**EXTRAIT FOURNI:**
Lawrence avait raison, lorsqu’il s’affligeait d’avoir à s’aligner, lui géant, avec des pygmées. Le coup d’œil y perdait évidemment, et le soldat est plus sensible au coup d’œil qu’on n’a l’air de le croire de nos jours où la tournure du régiment est sacrifiée aux considérations utilitaires. Comme si un régiment qui se sent beau n’avait pas un avantage sur celui qui se sait laid ! Le 40e d’infanterie était tout entier de cet avis. Quand Lawrence rejoignit, après sept mois d’hôpital, on lui apprit la grande nouvelle, qui réjouissait tous les cœurs. Pendant son absence, Wellington, avait gagné sur Marmont la bataille de Salamanque (22 juillet 1812), dont on se rappelle les suites fatales pour la cause française : l’armée anglaise à Madrid, le maréchal Soult obligé d’abandonner l’Andalousie, les cortès espagnoles ranimées et les négociations avec le roi Joseph rompues. Mais tout cela n’était point l’important pour le 40e. Le grand, le glorieux souvenir qui lui restait de la bataille de Salamanque, celui qui dut se transmettre à travers plusieurs générations de recrues, c’était la conquête d’une magnifique canne de tambour-major, prise aux Français. La canne du régiment était « horriblement usée et abîmée, » et celle-là était si jolie, si riche : on l’estimait 50 livres sterling. Tout le 40e se sentait paré quand passait son tambour-major. Rie qui voudra de la pensée qu’on marche plus volontiers au-devant de la mitraille quand les tambours battent la charge sur le signe d’une belle canne, la grandeur de l’humanité n’en est pas moins dans son incorrigible et, parfois, ridicule idéalisme.

Les rieurs doivent aussi tenir compte de ce que les proportions des choses ne sont pas les mêmes pour des hommes bornés et ignorans, comme l’étaient ces troupiers, que pour eux, dont l’horizon embrasse une foule d’intérêts nobles et de jouissances raffinées. Il est clair que, dans une existence fermée aux pensées hautes, les choses petites ou basses passent au premier plan et accaparent toute l’importance. Le lecteur connaît assez, à présent, Lawrence et ses camarades, pour savoir qu’ils auraient été bien en peine de s’occuper de sublimités ou même, simplement, de la politique européenne pour laquelle ils se battaient. Il serait donc injuste d’accuser Lawrence de vulgarité ou d’égoïsme, parce qu’il juge les plus grandes batailles, non d’après leurs conséquences politiques, qu’il ignore, mais d’après les petits bénéfices personnels qu’il en a retirés. Ainsi, Vittoria, qui livra aux alliés la route de Sayonne, demeura dans sa mémoire la bataille ou il réussit enfin à se procurer une paire de bottes, après avoir marché si longtemps sur « sa semelle naturelle. » Nous verrons tout à l’heure que l’événement capital de la journée de Waterloo fut pour lui la découverte providentielle d’un jambon. Et c’était un sentiment très naturel.

**DOCUMENTS FOURNIS:**

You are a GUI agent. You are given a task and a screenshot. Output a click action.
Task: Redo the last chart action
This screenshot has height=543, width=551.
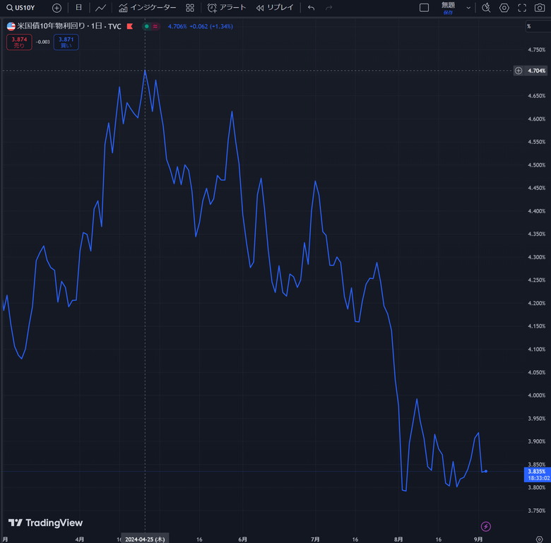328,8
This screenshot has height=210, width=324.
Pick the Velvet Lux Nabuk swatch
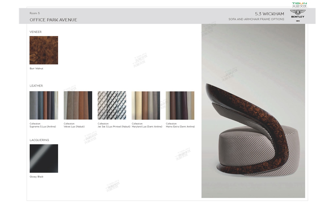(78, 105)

...

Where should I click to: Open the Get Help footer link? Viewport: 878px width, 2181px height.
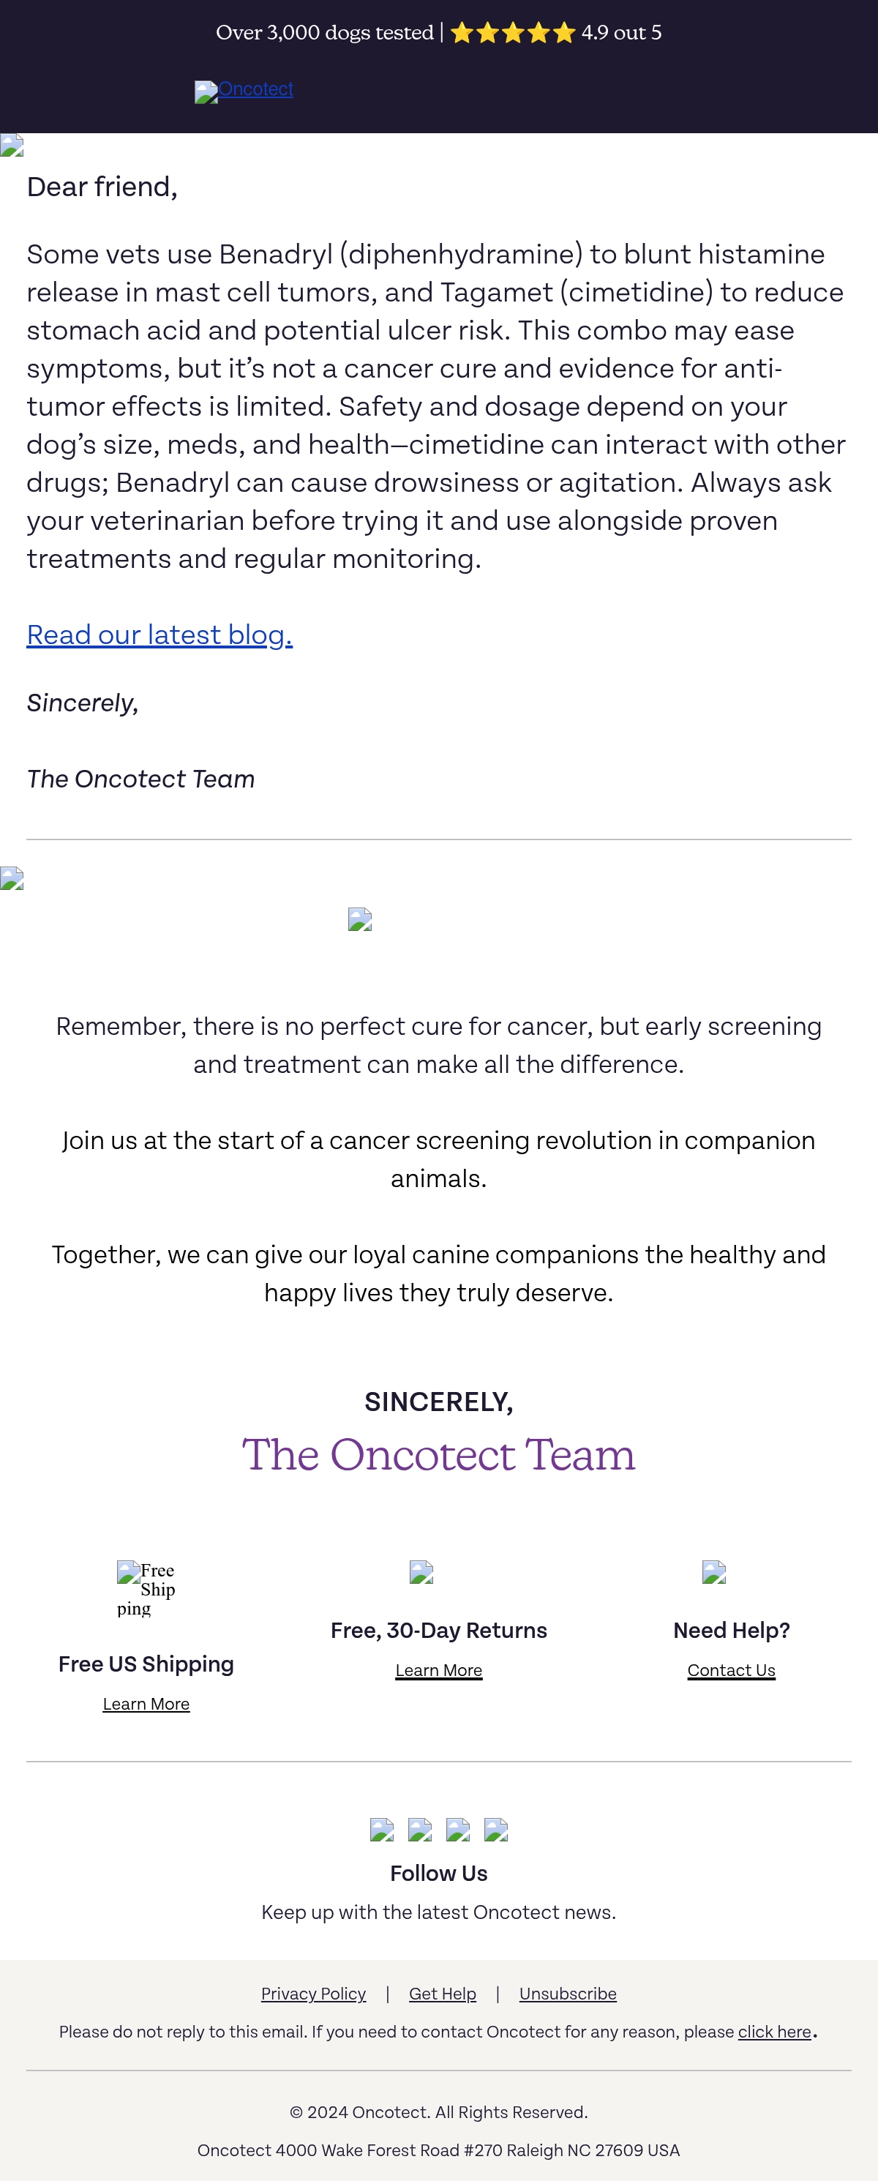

---

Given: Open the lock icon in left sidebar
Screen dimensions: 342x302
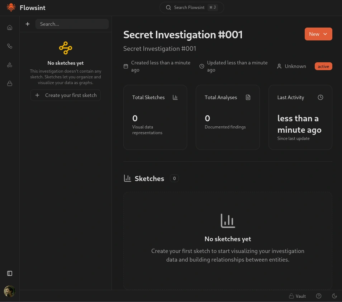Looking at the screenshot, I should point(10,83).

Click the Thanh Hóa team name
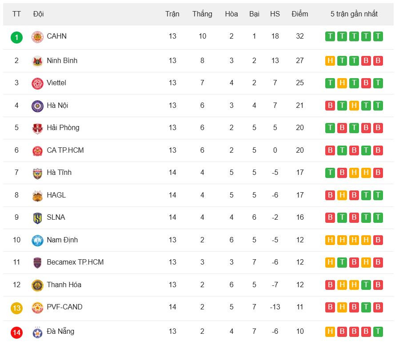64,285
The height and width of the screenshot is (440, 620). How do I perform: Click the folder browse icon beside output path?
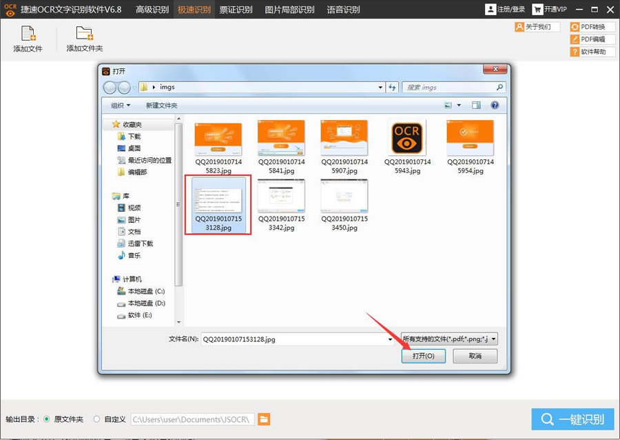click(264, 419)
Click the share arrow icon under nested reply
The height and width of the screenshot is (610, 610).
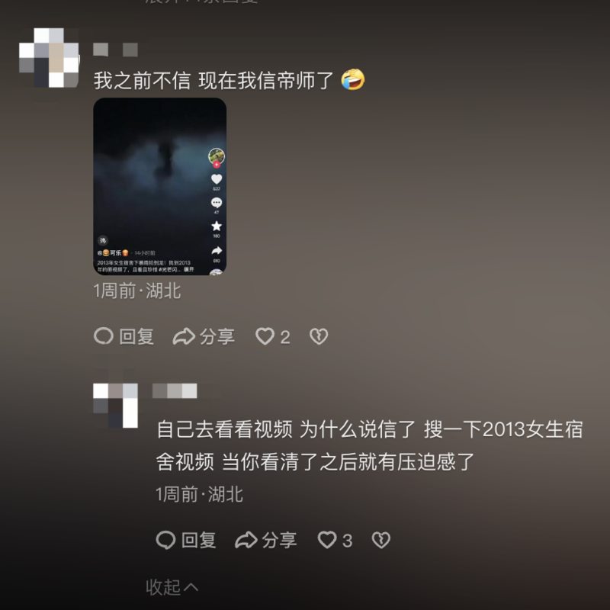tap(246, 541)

**EXERCICES:**
1/ Dans l'extrait sur Lawrence et le 40e d'infanterie, à combien estimait-on la canne de tambour-major prise aux Français ?
2/ Relevez toutes les suites de la bataille de Salamanque pour la cause française énumérées dans l'extrait sur Lawrence et le 40e d'infanterie.
3/ Poursuivez l'extrait sur Lawrence et le 40e d'infanterie à partir de sa dernière phrase.
Les lignes fournies n'interviennent pas dans ce travail.

**CORRIGÉ:**
1/ À 50 livres sterling.

2/
- L'armée anglaise à Madrid
- Le maréchal Soult obligé d'abandonner l'Andalousie
- Les cortès espagnoles ranimées
- Les négociations avec le roi Joseph rompues

3/
Nous l’admirons d’autant plus d’avoir attendu « avec une anxiété intense » une occasion de retourner dans son ancienne compagnie, la 5e, à la beauté de laquelle il contribuait, tandis qu’il faisait tache dans la 7e. Il eut bientôt cette satisfaction, ne tarda guère non plus à passer sergent, et, juste au même moment, arriva la partie lumineuse de ses campagnes. L’armée anglaise franchissait les Pyrénées. Après six ans de guerre d’Espagne, le doux pays de France parut au soldat le paradis. Il s’émerveillait des « élégances » des campagnes, couvertes de vignes et d’arbres fruitiers ; de l’humanité des habitans, qui ne pouvaient souffrir le spectacle du fouet et intercédaient en faveur des coupables ; du luxe et du bien-être des habitations. Lawrence a des mots et des anecdotes qui font penser aux anciennes invasions des gens du Nord, rudes et demi-barbares, dans le Midi policé. L’histoire de ses débuts dans le monde est charmante. J’imagine que, si quelque compagnon de Simon de Montfort, de retour dans son village des Ardennes ou du Gâtinais, avait eu l’idée de dicter au tabellion du pays le récit de sa course au pays des Albigeois, il aurait eu à raconter des impressions assez semblables sur les lits de plume et les fins ragoûts.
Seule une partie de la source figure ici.